───── Extracted text ─────

Radiated tortoise (1777–1966)

Tu'i Malila (1777 – 16 May 1966) was a tortoise that Captain James Cook was traditionally said to have given to the royal family of Tonga. She was a female radiated tortoise (Astrochelys radiata) from Madagascar. Although believed to have been a male during its life, examination after the tortoise's death suggested it was female.

The name means King Malila in the Tongan language.

==Life==
According to one story, Tu'i Malila was one of a pair of tortoises given by Captain Cook to the Tongan royal family upon his visit to Tonga in July 1777. The other tortoise reportedly died shortly after Cook's visit. This story has been discounted on the basis that Cook made no mention of the event in his journal, although it has been suggested that the tortoise may have been the gift of a member of Cook's crew instead.

According to other sources, George Tupou I obtained her from a vessel which called in Haʻapai in the first half of the 19th century.

The tortoise was taken to Muʻa, where it was kept in a compound named Malila, from which she got her name. Around 1921, Sālote Tupou III moved the tortoise to the Royal Palace. Despite being kicked by a horse and run over several times, the tortoise continued her life, although she was left blind and with a badly wounded right-hand side.

During Queen Elizabeth II's Royal Tour of Tonga in 1953, Tu'i Malila was one of the first animals shown to the monarch on her official visit to the island nation. It appears while being fed by the royal children in the British Pathe colour newsreel of the visit.

The tortoise died on 16 May 1966, aged approximately 188 years old. Tu'i Malila was listed for some time in the Guinness Book of World Records as the oldest known tortoise. In 2006, a tortoise named Adwaita was claimed by an Indian zoo to be 255 years old at the age of its death, but this was never officially confirmed. In 2022, Jonathan, a tortoise living on the south Atlantic island of Saint Helena exceeded Tu'i Malila's reported age, and is still alive as of 2026.

A Reuters dispatch of the tortoise makes an appearance as an epigraph in Philip K. Dick's Do Androids Dream of Electric Sheep?

───── Entries supplied ─────

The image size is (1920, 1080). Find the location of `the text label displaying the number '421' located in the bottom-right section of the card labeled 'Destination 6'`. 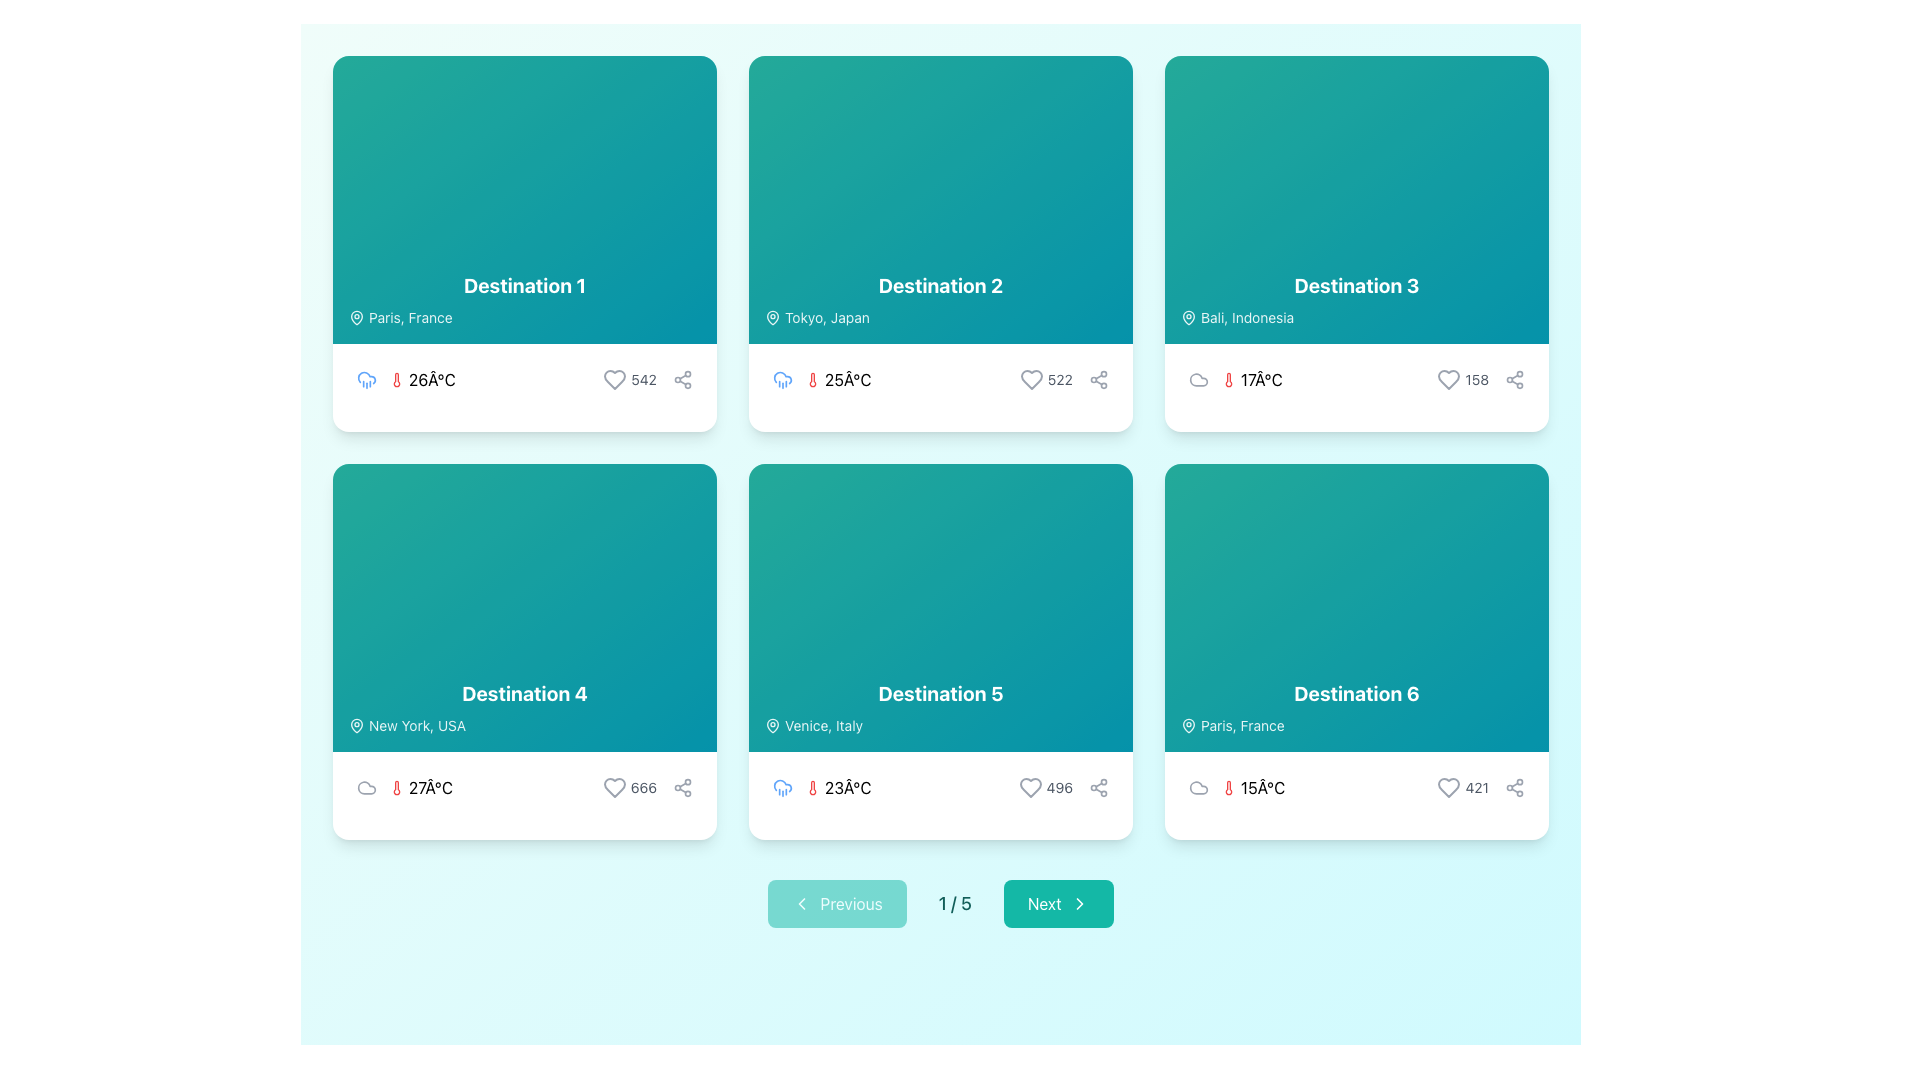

─────
───── Entries supplied ─────

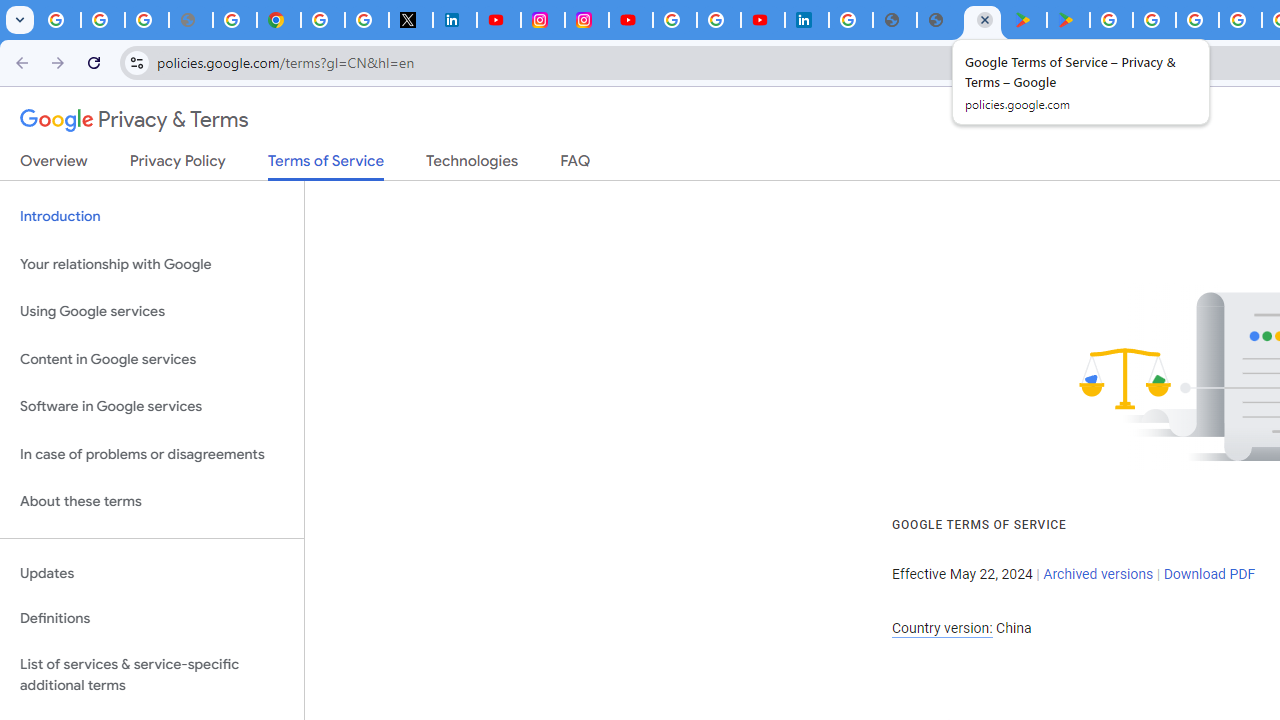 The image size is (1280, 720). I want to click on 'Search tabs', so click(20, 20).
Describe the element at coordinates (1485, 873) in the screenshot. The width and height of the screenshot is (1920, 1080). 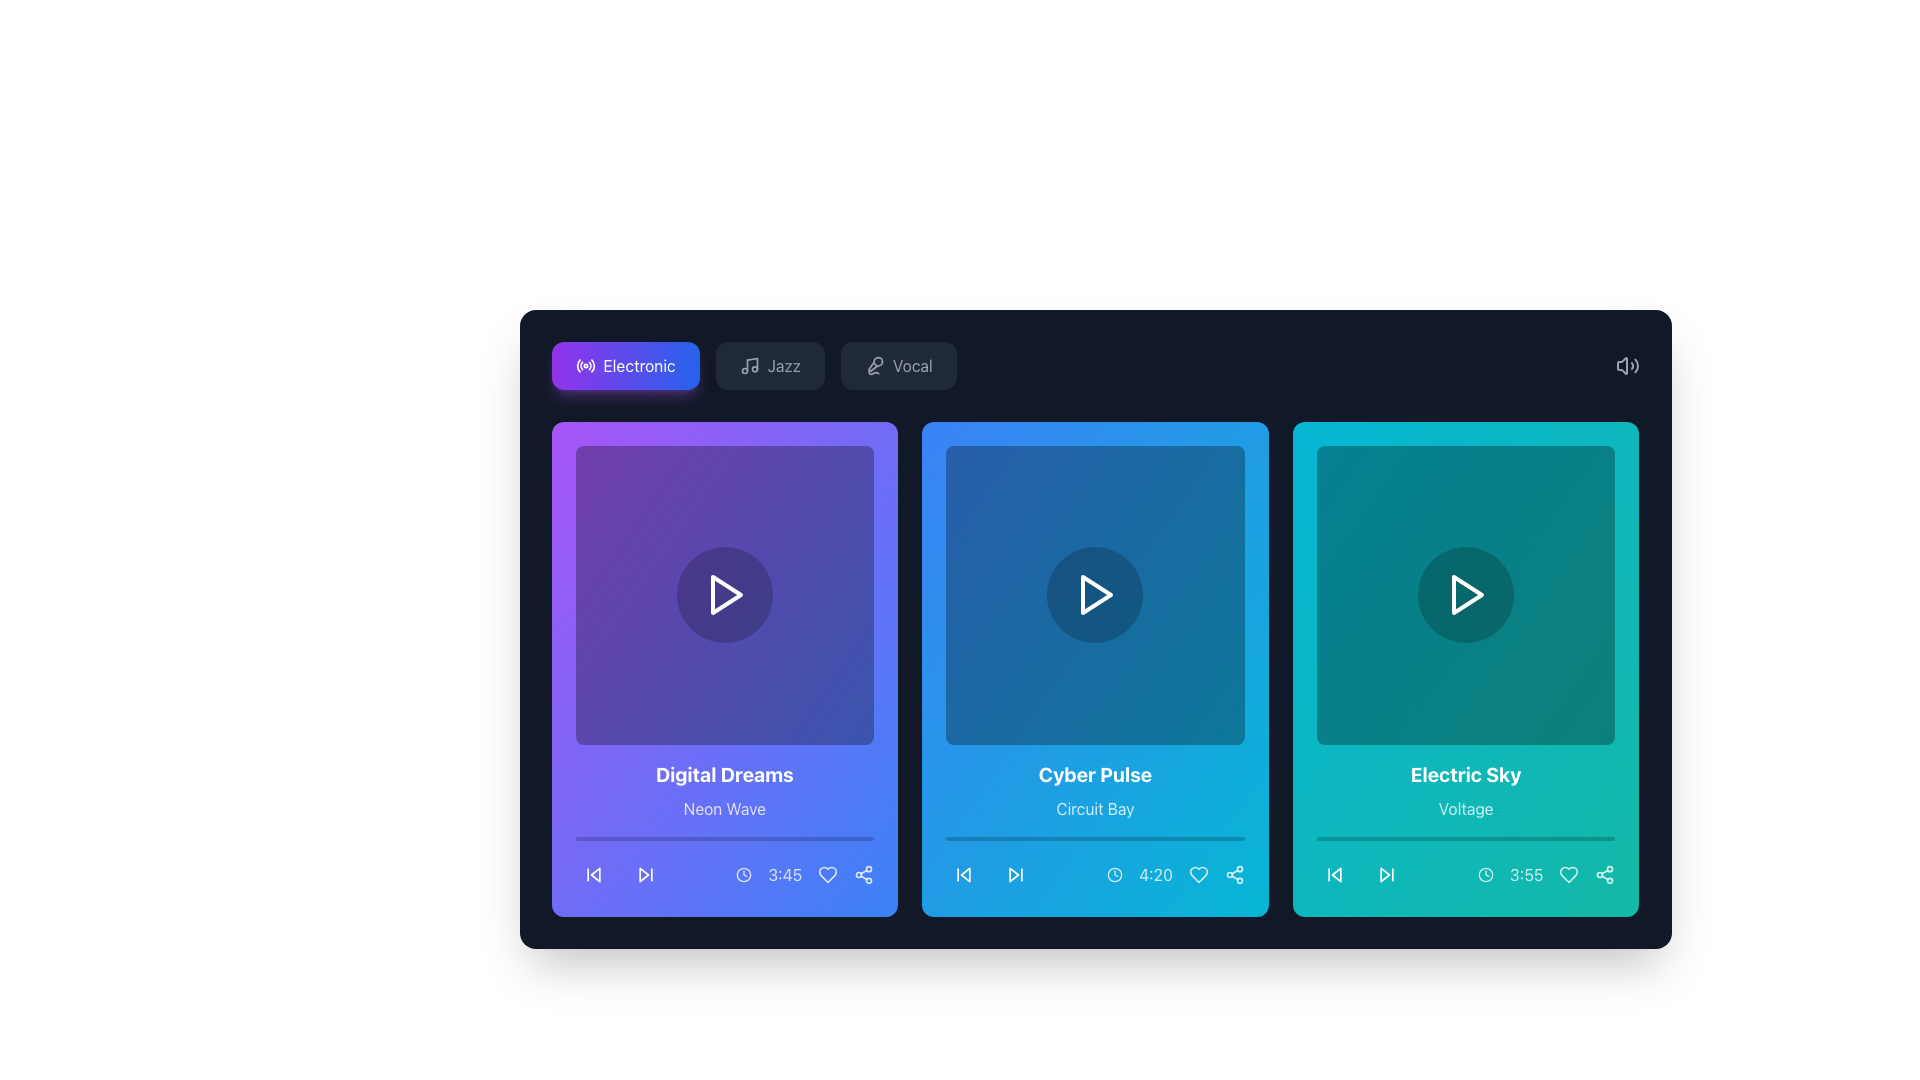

─────

From the article on Tu'i Malila, reproduce word for word the passage that begins at the words "The name means" and stops after the words "the 19th century.".

The name means King Malila in the Tongan language.

==Life==
According to one story, Tu'i Malila was one of a pair of tortoises given by Captain Cook to the Tongan royal family upon his visit to Tonga in July 1777. The other tortoise reportedly died shortly after Cook's visit. This story has been discounted on the basis that Cook made no mention of the event in his journal, although it has been suggested that the tortoise may have been the gift of a member of Cook's crew instead.

According to other sources, George Tupou I obtained her from a vessel which called in Haʻapai in the first half of the 19th century.